Actions to take:
- A) Write out the image deduplication usage notes from "uv run ./main.py -d ~/Pictures/phone -o ~/Pictures/phone-clean \" to "a single directory.".
- B) In the image deduplication usage notes, what happens to the output when the -s flag is set to false?

Source extract:
=====

Find exact duplicates and print the groups (no files written):

uv run ./main.py -d ~/Pictures/phone -m 0

Find near-duplicates by perceptual hash and write a deduplicated copy:

uv run ./main.py -d ~/Pictures/phone -o ~/Pictures/phone-clean -m 2

Use 8 processes, drop the directory tree on output, exclude Thumbnails:

uv run ./main.py -d ~/Pictures/phone -o ~/Pictures/phone-clean \
    -m 2 -p 8 -s false -e Thumbnails

All flags

Flag	Default	Purpose
-d, --directory	required	Top directory to walk.
-o, --output-directory	none	If given, mirrors input → output, skipping every non-first member of each duplicate group. Created if missing.
-e, --exclude	[]	One or more substrings; any path containing one is skipped.
-s, --preserve-structure	true	When false, the output is flattened into a single directory.

=====

Data listing:
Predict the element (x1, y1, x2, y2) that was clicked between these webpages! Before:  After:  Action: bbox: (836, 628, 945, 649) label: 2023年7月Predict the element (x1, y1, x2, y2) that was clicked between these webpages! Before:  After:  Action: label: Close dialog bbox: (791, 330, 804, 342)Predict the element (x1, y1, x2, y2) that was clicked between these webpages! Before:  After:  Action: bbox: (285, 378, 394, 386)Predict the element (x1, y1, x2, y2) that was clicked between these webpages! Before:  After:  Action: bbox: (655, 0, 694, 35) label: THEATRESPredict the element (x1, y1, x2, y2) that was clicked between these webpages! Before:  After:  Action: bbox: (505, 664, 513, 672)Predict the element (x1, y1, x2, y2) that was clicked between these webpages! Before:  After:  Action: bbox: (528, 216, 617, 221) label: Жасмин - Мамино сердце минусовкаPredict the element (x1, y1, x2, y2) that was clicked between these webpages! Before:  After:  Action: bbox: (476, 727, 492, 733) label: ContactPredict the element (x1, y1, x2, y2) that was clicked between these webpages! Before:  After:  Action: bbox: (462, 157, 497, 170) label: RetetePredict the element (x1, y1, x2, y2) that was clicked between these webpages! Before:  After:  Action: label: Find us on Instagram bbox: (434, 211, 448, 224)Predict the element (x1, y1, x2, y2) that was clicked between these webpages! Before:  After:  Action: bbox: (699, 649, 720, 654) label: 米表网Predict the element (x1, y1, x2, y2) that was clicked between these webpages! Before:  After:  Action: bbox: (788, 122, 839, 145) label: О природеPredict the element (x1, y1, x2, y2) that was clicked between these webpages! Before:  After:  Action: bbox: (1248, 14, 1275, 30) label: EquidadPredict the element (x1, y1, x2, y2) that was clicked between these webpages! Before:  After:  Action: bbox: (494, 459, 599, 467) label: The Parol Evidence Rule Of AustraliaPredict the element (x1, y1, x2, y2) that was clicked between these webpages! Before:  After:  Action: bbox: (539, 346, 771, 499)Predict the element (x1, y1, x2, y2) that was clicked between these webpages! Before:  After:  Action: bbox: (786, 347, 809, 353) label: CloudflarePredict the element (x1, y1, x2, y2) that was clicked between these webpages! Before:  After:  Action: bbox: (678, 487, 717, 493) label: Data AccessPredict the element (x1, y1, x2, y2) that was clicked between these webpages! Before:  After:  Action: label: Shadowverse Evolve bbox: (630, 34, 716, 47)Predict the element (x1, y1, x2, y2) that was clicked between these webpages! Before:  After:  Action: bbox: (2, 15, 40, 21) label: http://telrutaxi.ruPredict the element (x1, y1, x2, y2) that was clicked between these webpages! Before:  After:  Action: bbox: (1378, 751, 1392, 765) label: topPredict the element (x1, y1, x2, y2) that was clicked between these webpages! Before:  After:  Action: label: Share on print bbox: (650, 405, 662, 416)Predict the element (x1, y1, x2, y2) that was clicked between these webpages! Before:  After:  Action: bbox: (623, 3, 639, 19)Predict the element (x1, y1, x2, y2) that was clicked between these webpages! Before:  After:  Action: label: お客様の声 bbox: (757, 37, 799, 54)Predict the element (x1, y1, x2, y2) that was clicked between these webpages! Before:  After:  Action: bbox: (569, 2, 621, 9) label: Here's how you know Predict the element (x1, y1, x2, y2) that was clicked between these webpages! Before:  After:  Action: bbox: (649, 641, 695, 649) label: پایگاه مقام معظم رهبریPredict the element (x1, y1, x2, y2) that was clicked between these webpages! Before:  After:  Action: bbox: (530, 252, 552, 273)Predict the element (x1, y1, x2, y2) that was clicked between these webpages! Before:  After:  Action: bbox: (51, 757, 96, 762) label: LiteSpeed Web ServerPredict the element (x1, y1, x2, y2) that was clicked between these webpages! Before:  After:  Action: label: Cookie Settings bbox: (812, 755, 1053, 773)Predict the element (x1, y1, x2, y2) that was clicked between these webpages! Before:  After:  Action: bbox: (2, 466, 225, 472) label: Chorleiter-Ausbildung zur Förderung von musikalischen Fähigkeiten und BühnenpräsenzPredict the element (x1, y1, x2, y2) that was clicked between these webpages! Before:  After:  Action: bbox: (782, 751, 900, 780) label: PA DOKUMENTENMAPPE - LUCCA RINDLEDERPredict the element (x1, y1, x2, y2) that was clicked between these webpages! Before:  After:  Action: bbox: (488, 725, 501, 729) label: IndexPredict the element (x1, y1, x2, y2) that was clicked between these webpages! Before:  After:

=====

Answers to the problems:
- A)
uv run ./main.py -d ~/Pictures/phone -o ~/Pictures/phone-clean \
    -m 2 -p 8 -s false -e Thumbnails

All flags

Flag	Default	Purpose
-d, --directory	required	Top directory to walk.
-o, --output-directory	none	If given, mirrors input → output, skipping every non-first member of each duplicate group. Created if missing.
-e, --exclude	[]	One or more substrings; any path containing one is skipped.
-s, --preserve-structure	true	When false, the output is flattened into a single directory.

- B) The output is flattened into a single directory.